И это еще самый долгий путь размышлений и прозрений у самого благополучного человека. Обычно же все происходит быстрее. Рано или поздно сталкивается человек с такой вопиющей несправедливостью или ложью, что уж молчать не может. Толчок может быть любой, лишь бы привел он к прямому столкновению с властью. Очень это полезно, когда трудящийся общается со своею рабоче-крестьянской властью в качестве просителя или протестующего. По вопросам ли прописки, протекающей крыши, бесхозяйственности на работе или получения квартиры, а ясней всего, когда твоего родственника посадили в тюрьму ни за что, ни про что. И начинает трудящийся добиваться правды, искать, писать жалобы, петиции, ходить на приемы, начинают ему приходить ответы один другого наглее - или вообще никаких ответов.

Как же так, в моем рабоче-крестьянском государстве? - ярится трудящийся. - А ну, в "Правду", а ну, в ЦК! И опять ничего. А на приемах, если он их добьется, смотрит на него бревно в очках и губами чмокает - и опять ничего! Аж зайдется трудящийся! Куда только не пишет: и в комитет советских женщин, и в общество защиты животных, и космонавтам, и даже в ООН. И чем дальше, тем свирепее. Таких вещей понапишет про советскую власть, что и сам удивляется, откуда у него взялись такие мысли. Особенно если он участник Великой войны или еще чем заслуженный.

А зэки - те додумались даже в Мавзолей Ленину жалобы писать! Вы ж говорите, он вечно живой - пусть разбирается. И ничего, аккуратно извещает комендатура Кремля, что жалоба переслана по принадлежности. Ответ обычно приходит из районной прокуратуры. Обычный ответ, что все по закону и жаловаться не на что.

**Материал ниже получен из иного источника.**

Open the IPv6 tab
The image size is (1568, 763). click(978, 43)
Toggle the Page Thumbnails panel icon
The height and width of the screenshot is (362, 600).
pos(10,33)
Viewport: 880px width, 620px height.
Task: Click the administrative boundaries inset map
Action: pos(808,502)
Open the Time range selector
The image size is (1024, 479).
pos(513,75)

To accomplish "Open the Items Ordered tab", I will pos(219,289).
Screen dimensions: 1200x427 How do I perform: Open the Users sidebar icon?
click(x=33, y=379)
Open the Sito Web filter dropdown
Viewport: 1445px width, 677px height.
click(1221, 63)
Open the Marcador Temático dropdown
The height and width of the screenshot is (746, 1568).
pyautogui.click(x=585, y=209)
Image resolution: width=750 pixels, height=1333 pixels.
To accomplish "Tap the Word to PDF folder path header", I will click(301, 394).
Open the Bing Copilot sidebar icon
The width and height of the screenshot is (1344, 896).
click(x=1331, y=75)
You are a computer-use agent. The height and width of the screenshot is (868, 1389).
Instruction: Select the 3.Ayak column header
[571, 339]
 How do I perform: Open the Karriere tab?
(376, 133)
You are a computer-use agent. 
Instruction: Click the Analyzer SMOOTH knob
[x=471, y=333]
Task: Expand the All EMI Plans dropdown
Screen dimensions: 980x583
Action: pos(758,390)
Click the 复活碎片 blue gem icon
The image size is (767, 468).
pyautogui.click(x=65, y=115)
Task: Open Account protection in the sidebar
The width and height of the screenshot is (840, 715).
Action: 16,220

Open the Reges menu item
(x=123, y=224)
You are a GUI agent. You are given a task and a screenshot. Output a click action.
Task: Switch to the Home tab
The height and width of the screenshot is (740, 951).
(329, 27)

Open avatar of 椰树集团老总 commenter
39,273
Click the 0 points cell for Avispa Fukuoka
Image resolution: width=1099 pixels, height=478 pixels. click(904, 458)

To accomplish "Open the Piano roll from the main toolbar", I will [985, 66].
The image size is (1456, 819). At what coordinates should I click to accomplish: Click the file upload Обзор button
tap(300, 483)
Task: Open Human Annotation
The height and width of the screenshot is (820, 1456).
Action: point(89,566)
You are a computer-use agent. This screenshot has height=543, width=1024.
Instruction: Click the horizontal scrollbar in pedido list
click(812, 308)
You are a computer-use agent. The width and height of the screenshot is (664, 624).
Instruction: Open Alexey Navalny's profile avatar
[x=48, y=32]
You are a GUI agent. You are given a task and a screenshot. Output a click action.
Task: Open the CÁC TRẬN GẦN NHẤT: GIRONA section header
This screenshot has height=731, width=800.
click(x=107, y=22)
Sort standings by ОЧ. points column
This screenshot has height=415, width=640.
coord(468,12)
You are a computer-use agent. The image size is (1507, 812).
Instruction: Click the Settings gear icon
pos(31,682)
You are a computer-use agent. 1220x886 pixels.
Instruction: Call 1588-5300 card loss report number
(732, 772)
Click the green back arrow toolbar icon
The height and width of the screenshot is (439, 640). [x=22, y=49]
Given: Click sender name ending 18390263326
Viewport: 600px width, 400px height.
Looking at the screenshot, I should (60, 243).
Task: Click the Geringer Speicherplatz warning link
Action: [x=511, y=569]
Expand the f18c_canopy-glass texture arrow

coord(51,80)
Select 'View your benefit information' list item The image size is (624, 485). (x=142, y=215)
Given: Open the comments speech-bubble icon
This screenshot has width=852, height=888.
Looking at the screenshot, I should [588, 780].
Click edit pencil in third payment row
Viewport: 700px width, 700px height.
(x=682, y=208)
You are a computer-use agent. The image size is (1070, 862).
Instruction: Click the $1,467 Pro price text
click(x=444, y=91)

Вообще же все жалобы стекаются именно к тому бревну в очках, на нечувствительность которого ты жалуешься. И приходит самый успокаивающий ответ - сочувствуем, все понимаем, помочь, правда, не можем. И светлеет трудящийся. Поразительно, как быстро вспоминает он все, чему учили его в школе, всю историю Советского Союза, всю литературу с географией, всю эту пропаганду, что с пеленок твердила ему про отдельные недостатки и временные трудности, про светлое будущее и капиталистическое окружение, и про зеркало русской революции, и даже стишки про Ленина из детского сада.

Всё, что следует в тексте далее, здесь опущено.